Liar, Liar

by sinelanguage



Category: Voltron: Legendary Defender
Genre: Klance Holiday Exchange, M/M, spy AU
Language: English
Status: Completed
Published: 2017-12-20
Updated: 2017-12-20
Packaged: 2019-02-17 09:59:41
Rating: Teen And Up Audiences
Warnings: No Archive Warnings Apply
Chapters: 1
Words: 2,956
Publisher: archiveofourown.org
Story URL: https://archiveofourown.org/works/13074501
Author URL: https://archiveofourown.org/users/sinelanguage/pseuds/sinelanguage
Summary: Despite being fully competent himself, Lance gets stuck on a mission with a spy who’s easy to read, easy to peeve, and absolutely infuriating.





	Liar, Liar

**Author's Note:**

  * For [communikate](https://archiveofourown.org/users/communikate/gifts).

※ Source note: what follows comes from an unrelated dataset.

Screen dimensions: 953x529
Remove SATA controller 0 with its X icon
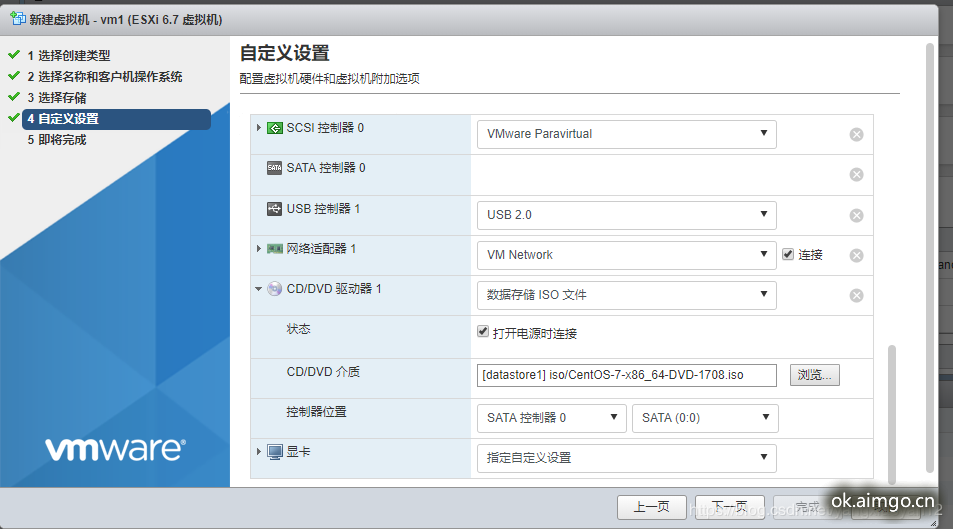[856, 175]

> Thanks to Stella for editing this, and providing one of the best damn lines in this fic.
> 
> Happy Holidays, hope you enjoy your gift!

Lance hadn’t expected Galra Labs to feel so… uncannily normal. Sure, he’d read the reports on what was actually going on here-- some kind of out-there product testing Allura was aggressively unkeen on-- but he didn’t realize how weird the surface tension would feel. A creeping nervousness hung over the office, sterile walls and nondescript cubicles surely hiding secrets in their depths. 

Amidst the shuffling of heads-down office workers, Lance did his best to remain unnoticed, but Keith was making that difficult. Sure, they had the credentials to the place because of Keith’s connection to Blade, but it wasn’t like Keith had to come along.  Lance could’ve done the mission himself, easily, but Keith’d only give them the credentials if he got to tag along, and he wouldn’t even say _why_. 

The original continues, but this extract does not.